De leur côté, les Guaranis s’organisent pour défendre leurs droits. Réunis en août 2016 sur le site sacré de Jasuka Venda, au Paraguay, ils ont adopté une déclaration dans laquelle ils dénoncent «les multinationales qui tirent profit de [leur] savoir et [leur] biodiversité» et demandent aux entreprises concernées de s’asseoir à la table des négociations. Les Guaranis travaillent aussi à l’élaboration d’un protocole communautaire qui définira les conditions d’accès à leurs savoirs ainsi que leurs revendications en matière de partage des bénéfices.

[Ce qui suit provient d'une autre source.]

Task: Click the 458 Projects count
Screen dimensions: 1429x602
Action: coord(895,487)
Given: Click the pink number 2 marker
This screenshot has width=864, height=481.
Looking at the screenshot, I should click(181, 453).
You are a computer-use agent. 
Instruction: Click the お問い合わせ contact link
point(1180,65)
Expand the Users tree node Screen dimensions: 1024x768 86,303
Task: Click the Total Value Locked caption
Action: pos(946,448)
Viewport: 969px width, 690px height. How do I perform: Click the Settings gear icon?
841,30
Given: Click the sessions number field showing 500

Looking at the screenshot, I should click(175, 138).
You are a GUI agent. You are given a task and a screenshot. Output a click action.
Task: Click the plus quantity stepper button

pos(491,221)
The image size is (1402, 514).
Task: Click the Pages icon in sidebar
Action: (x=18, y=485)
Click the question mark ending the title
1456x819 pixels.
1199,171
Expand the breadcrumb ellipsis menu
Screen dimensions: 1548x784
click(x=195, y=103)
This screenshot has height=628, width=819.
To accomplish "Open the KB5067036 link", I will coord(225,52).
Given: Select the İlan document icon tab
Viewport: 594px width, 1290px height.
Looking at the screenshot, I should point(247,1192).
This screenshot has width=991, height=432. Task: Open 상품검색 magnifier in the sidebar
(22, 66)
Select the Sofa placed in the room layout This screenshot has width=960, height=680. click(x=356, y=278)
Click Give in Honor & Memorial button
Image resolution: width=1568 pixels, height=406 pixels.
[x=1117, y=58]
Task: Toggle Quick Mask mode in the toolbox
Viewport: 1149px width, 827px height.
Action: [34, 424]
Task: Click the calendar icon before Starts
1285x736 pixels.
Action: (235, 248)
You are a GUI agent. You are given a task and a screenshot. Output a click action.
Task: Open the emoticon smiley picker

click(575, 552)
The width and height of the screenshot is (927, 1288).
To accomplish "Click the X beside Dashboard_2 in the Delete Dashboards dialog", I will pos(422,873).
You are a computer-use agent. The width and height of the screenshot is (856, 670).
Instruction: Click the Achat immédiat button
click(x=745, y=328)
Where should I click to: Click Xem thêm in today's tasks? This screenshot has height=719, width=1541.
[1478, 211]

Plus d’information ici ou auprès de:

Laurent Gaberell, Agriculture, biodiversité et propriété intellectuelle, 021 620 06 15, laurent.gaberell@publiceye.ch 

Contexte

Le marché des édulcorants dérivés de la stévia est en plein boom. Il est estimé à 200-300 millions de dollars et devrait dépasser 550 millions d’ici à 2020 (Mintel ou FMI). Des milliers de produits édulcorés aux glycosides de stéviol sont sur le marché, comme le Coca-Cola Life, les bonbons Ricola à la réglisse, l’eau ananas-pêche d’Henniez ou encore l’édulcorant Steviasweet d’Assugrin. Le marché mondial des produits contenant des édulcorants dérivés de la stévia représente 8 à 11 milliards de dollars, selon les estimations.